The Heart of Moral Monday

The Heart of Moral Monday 2013-06-10T11:33:03-06:00

Clergy sing and pray in the rotunda of the NC Legislature building.

Hundreds of clergy from across North Carolina will gather in Raleigh today to lead the Moral Monday witness, a growing movement organized by the NC NAACP which has brought thousands of protesters to the General Assembly during this session, over 300 of whom have been arrested while petitioning their legislators. Rev. Jimmie Hawkins, a Presbyterian pastor from Durham, NC,  organized the clergy witness because, he says, there is a great need for people of faith to say, “We stand with the poor. We stand against any policies that hurt the most vulnerable in our society.”

Rev. Hawkins is right. God’s people need to be here for Moral Monday.

The good news is that God’s people have been at the heart of Moral Monday since its beginnings.
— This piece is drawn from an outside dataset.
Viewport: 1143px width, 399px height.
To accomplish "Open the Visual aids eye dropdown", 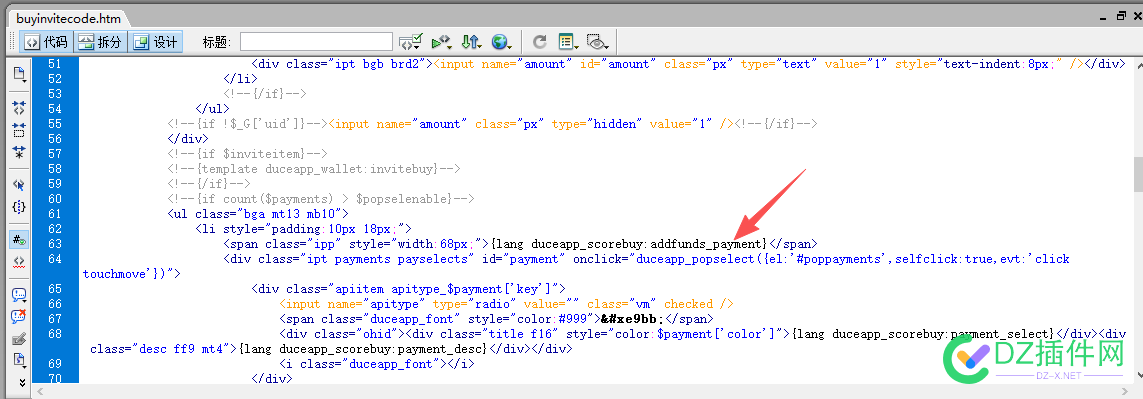I will [x=597, y=42].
Historians who look back on the black-led freedom movement of the 1960s often note the difference in culture between the Southern Christian Leadership Conference, led by Dr. King and other black ministers, and the Student Nonviolent Coordinating Committee, led by students who cut their teeth on nonviolent struggle at lunch counter sit-ins and on the 1961 Freedom Rides. SCLC played on the social power of respectable ministers who spoke on behalf of their communities, often in the rhythmic cadence of the preaching style that Martin Luther King mastered. But under the tutelage of Ella Baker, SNCC practiced the adage “strong people don’t need strong leaders.” In the rural communities of Mississippi and Alabama, SNCC field secretaries worked to identify and shine the spotlight on folks like Fannie Lou Hamer and Amzie Moore. These people were God’s children, too. If given the opportunity, they could speak for themselves.
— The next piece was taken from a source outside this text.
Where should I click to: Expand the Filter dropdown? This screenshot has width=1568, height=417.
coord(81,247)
SNCC showed America that the heart of the freedom movement is people who’ve been silenced finding a space to speak for themselves.

The beautiful truth at the heart of Moral Mondays is that all God’s children have been gathering for six weeks to speak for themselves about policies that are hurting them and their communities. The people  of North Carolina have not come out to simply complain about bad leadership. We’ve not been organizing in desperate hope for some new, great leader. No, we have been speaking as clearly as we know how the truth that God speaks to each of us: “You are my beloved, with whom I am well pleased.”
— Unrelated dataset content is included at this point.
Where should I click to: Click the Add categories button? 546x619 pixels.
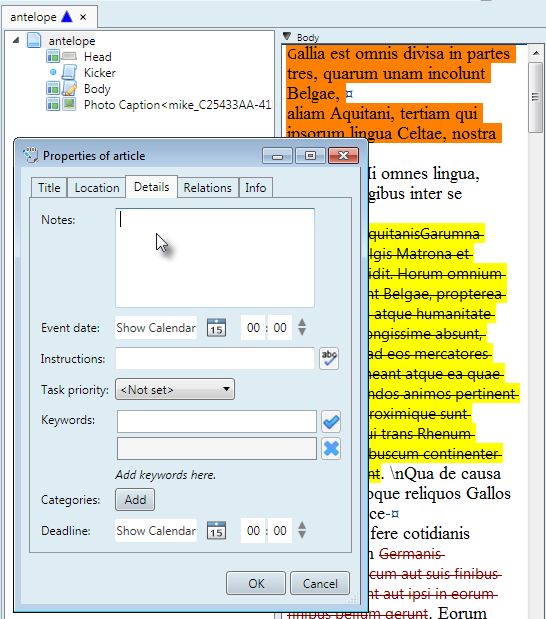pyautogui.click(x=135, y=500)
Because we are loved, we are called to be our brother’s keeper. And because so many of our sisters and brothers are hurting, we cannot keep silent.

This is, of course, the heart of the message that clergy are called to preach in our communities each week. As keepers of our truest story, clergy in their robes and collars need to be among those speaking out and, if necessary, going to jail.

But I’ve been a preacher long enough to know that those of us who aim to preach God’s word are often prone to talk too much (I started preaching when I was sixteen, so I’ve done my fair share). I suspect this movement doesn’t need us to lead as much as it needs us to follow–to listen carefully, to pray fervently, and to ask how what is happening before us is rooted deeply in the story of what God has been doing since the foundation of the world.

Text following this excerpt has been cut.